The release also introduced HealthBench Professional, an open benchmark covering three real-world clinician use cases: care consult, writing and documentation, and medical research. OpenAI’s GPT-5.4 model, the engine behind ChatGPT for Clinicians, posted a top score of 59.0 on the benchmark, outperforming other frontier models and human physicians who had unlimited time and full web access for the same tasks. The same models also lead Stanford’s MedHELM and MedMarks third-party leaderboards.
For nurse practitioners specifically, ChatGPT for Clinicians removes a barrier that has kept many of these tools out of reach: cost. Until now, most clinical-grade AI assistants have been bundled into hospital enterprise contracts or sold as paid subscriptions, leaving independent NPs and small practices on the outside. A free, NPI-verified plan changes the math.

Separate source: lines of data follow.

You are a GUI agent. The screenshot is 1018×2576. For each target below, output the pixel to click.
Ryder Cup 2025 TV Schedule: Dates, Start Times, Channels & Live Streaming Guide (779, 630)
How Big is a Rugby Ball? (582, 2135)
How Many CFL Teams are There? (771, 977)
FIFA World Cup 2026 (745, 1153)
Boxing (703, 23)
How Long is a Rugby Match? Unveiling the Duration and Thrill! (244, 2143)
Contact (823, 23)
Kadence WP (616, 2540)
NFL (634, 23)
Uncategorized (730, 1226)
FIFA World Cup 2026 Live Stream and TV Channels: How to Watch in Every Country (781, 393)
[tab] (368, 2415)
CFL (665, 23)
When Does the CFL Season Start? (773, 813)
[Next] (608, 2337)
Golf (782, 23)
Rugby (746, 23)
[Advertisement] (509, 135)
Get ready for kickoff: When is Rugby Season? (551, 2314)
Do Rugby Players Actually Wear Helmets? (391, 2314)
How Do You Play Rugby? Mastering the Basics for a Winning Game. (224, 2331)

It also raises the same questions nurses have been asking about every AI tool to hit the bedside: Who owns the documentation when an AI helps draft it? What happens when the model gets something wrong? And how does a busy NP audit a literature summary they did not personally pull?
The optional Business Associate Agreement is meaningful but not automatic. Without it, sharing protected health information through ChatGPT for Clinicians is not HIPAA-compliant, and OpenAI’s own materials suggest most clinical tasks should be handled without PHI. Nurses considering the tool should confirm policy with their employer or compliance team before pasting any patient identifiers, even into a clinician-tier account.
The broader trend is hard to ignore. Clinician usage of ChatGPT has more than doubled in the past year, and AI is now embedded in nearly three-quarters of physician practices, according to the AMA. Whether or not your unit has a formal AI policy yet, your colleagues are almost certainly using these tools already, which makes a working understanding of what ChatGPT for Clinicians can and cannot do part of the job.